If this is true, then the key to fluent reading and speaking in a foreign language is precisely training predictive processing. The more the brain encounters a stream of natural language (both written and spoken), the better it can form expectations about the next word or phrase. This also explains why native speakers don’t notice grammatical errors or can’t always explain the rules—their brain isn’t analyzing individual elements, but predicting entire speech patterns.
So, if you want to speak freely, you don’t just need to learn the rules, but literally immerse your brain in the flow of language—listen, read, speak, so that the neural network in your head gets trained to predict words and structures just as GPT does.
Meanwhile, there’s the theory of predictive coding, asserting that unlike language models predicting only the nearest words, the human brain forms predictions at different levels and time scales. This was tested by other researchers (google Evidence of a predictive coding hierarchy in the human brain listening to speech).
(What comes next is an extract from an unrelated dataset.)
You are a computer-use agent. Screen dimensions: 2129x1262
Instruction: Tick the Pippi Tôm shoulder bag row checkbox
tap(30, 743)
Briefly, the brain works not only to predict the next word, but as if several processes of different “resolutions” are launched. The temporal cortex (lower level) predicts short-term and local elements (sounds, words). The frontal and parietal cortex (higher level) predicts long-term and global language structures. Semantic predictions (meaning of words and phrases) cover longer time intervals (≈8 words ahead). Syntactic predictions (grammatical structure) have a shorter time horizon (≈5 words ahead).
If you try to transfer this concept to the architecture of language models (LLM), you can improve their performance through a hierarchical predictive system. Currently, models like GPT operate with a fixed contextual window—they analyze a limited number of previous words and predict the next, not exceeding these boundaries. However, in the brain, predictions work at different levels: locally—at the level of words and sentences, and globally—at the level of entire semantic blocks.
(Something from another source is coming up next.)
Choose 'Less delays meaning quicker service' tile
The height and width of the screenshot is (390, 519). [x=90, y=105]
One of the possible ways to improve LLMs is to add a mechanism that simultaneously works with different time horizons.
Interestingly, can you set up LLM so that some layers specialize in short language dependencies (e.g., adjacent words), and others—in longer structures (e.g., the semantic content of a paragraph)? I google it, and there’s something similar in the topic of “hierarchical transformers”, where layers interact with each other at different levels of abstraction, but still, it’s more for processing super-long documents.
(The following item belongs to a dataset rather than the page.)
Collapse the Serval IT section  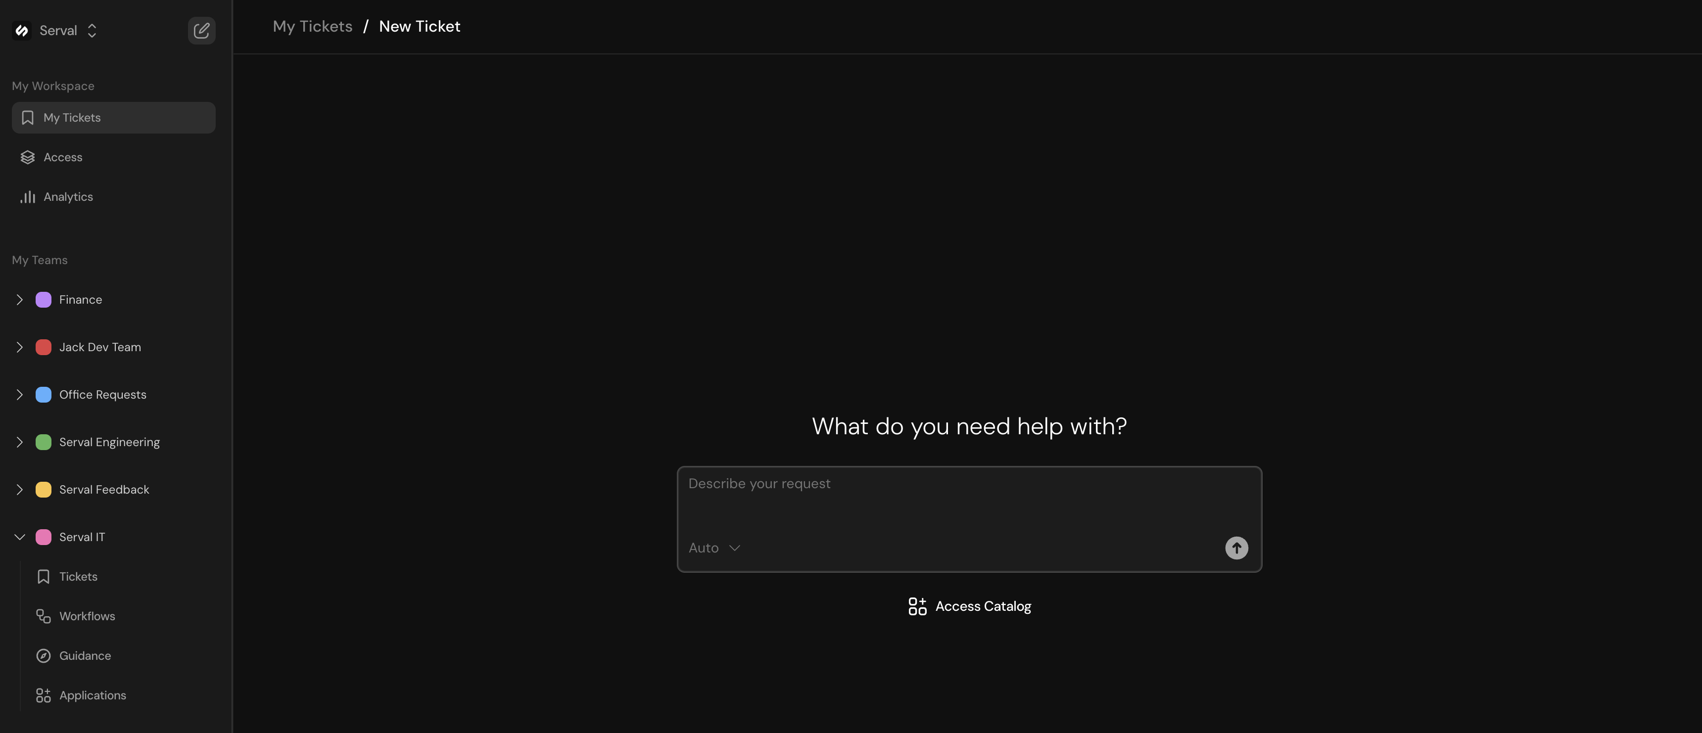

As I understand it, the problem is that for such, you need to train fundamental models from scratch, and probably, this does not work well on unlabelled or poorly labelled content.
Another option is to use multitask learning, so that the model not only predicts the next word, but also tries to guess what the nearest sentence or even the whole paragraph will be about. Again, google search shows that this can be implemented, for example, through the division of attention heads in the transformer, where some parts of the model analyze short language dependencies, and others predict longer-term semantic connections. But as soon as I dive into this topic, my brain explodes. It’s all really complex.
But perhaps, if it’s possible to integrate such a multilevel prediction system into LLMs, they could better understand the context and generate more meaningful and consistent texts, getting closer to how the human brain works.
I’ll be at a conference on the subject in March; will need to talk with the scientists then.